**What needs to be done:** From the first line of the records down to the one that holds "This screenshot has width=800, height=618.", transcribe each line exactly and add nothing.

**Data supplied:**
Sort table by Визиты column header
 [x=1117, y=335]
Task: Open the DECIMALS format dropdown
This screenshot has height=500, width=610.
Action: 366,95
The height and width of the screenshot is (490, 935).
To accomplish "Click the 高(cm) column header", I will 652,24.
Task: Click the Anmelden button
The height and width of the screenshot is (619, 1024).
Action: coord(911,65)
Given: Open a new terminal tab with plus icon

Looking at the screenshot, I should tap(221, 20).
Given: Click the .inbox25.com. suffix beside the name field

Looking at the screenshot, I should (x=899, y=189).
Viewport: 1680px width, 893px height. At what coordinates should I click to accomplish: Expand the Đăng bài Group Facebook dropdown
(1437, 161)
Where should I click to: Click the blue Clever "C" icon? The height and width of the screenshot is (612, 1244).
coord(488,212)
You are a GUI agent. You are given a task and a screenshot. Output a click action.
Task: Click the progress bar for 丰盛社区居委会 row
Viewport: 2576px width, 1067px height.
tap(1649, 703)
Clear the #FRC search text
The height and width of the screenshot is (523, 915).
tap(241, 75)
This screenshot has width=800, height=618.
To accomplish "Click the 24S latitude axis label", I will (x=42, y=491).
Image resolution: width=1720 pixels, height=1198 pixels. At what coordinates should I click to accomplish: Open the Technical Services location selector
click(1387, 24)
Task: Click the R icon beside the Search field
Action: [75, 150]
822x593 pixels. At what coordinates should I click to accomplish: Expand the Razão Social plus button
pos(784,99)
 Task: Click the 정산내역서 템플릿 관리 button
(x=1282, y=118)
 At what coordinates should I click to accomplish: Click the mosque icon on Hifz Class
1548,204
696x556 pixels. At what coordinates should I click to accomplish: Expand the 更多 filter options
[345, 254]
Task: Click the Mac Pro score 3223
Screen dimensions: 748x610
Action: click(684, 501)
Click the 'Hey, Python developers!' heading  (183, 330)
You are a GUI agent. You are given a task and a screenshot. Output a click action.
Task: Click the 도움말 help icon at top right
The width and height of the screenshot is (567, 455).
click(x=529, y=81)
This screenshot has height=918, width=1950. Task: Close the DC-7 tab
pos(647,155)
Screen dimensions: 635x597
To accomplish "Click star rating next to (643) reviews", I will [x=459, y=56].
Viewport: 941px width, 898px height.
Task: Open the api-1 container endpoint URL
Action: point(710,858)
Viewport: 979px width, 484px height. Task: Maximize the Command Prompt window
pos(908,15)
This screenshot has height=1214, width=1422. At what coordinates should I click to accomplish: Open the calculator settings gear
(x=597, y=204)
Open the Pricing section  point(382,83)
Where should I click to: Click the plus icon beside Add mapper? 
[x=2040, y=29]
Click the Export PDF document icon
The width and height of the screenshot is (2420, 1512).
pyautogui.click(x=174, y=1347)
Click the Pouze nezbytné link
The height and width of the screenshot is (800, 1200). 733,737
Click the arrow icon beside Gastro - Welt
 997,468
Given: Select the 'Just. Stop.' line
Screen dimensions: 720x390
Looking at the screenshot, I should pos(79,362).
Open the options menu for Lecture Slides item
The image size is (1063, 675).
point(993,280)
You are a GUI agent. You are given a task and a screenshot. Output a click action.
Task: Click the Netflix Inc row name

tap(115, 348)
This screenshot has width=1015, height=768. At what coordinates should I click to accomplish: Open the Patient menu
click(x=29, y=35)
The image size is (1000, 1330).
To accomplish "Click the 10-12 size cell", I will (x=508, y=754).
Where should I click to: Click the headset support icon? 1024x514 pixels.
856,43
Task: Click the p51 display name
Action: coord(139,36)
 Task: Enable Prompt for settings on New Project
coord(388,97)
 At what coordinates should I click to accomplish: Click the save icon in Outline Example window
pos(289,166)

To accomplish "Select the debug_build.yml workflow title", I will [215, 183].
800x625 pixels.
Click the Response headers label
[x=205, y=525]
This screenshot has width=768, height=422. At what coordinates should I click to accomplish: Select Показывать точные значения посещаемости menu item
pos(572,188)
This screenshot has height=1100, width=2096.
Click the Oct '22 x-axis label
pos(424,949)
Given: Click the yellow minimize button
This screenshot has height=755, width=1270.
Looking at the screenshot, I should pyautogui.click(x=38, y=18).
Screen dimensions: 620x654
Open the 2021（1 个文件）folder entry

**Exercise answer:**
Sort table by Визиты column header
 [x=1117, y=335]
Task: Open the DECIMALS format dropdown
This screenshot has height=500, width=610.
Action: 366,95
The height and width of the screenshot is (490, 935).
To accomplish "Click the 高(cm) column header", I will 652,24.
Task: Click the Anmelden button
The height and width of the screenshot is (619, 1024).
Action: coord(911,65)
Given: Open a new terminal tab with plus icon

Looking at the screenshot, I should tap(221, 20).
Given: Click the .inbox25.com. suffix beside the name field

Looking at the screenshot, I should (x=899, y=189).
Viewport: 1680px width, 893px height. At what coordinates should I click to accomplish: Expand the Đăng bài Group Facebook dropdown
(1437, 161)
Where should I click to: Click the blue Clever "C" icon? The height and width of the screenshot is (612, 1244).
coord(488,212)
You are a GUI agent. You are given a task and a screenshot. Output a click action.
Task: Click the progress bar for 丰盛社区居委会 row
Viewport: 2576px width, 1067px height.
tap(1649, 703)
Clear the #FRC search text
The height and width of the screenshot is (523, 915).
tap(241, 75)
This screenshot has width=800, height=618.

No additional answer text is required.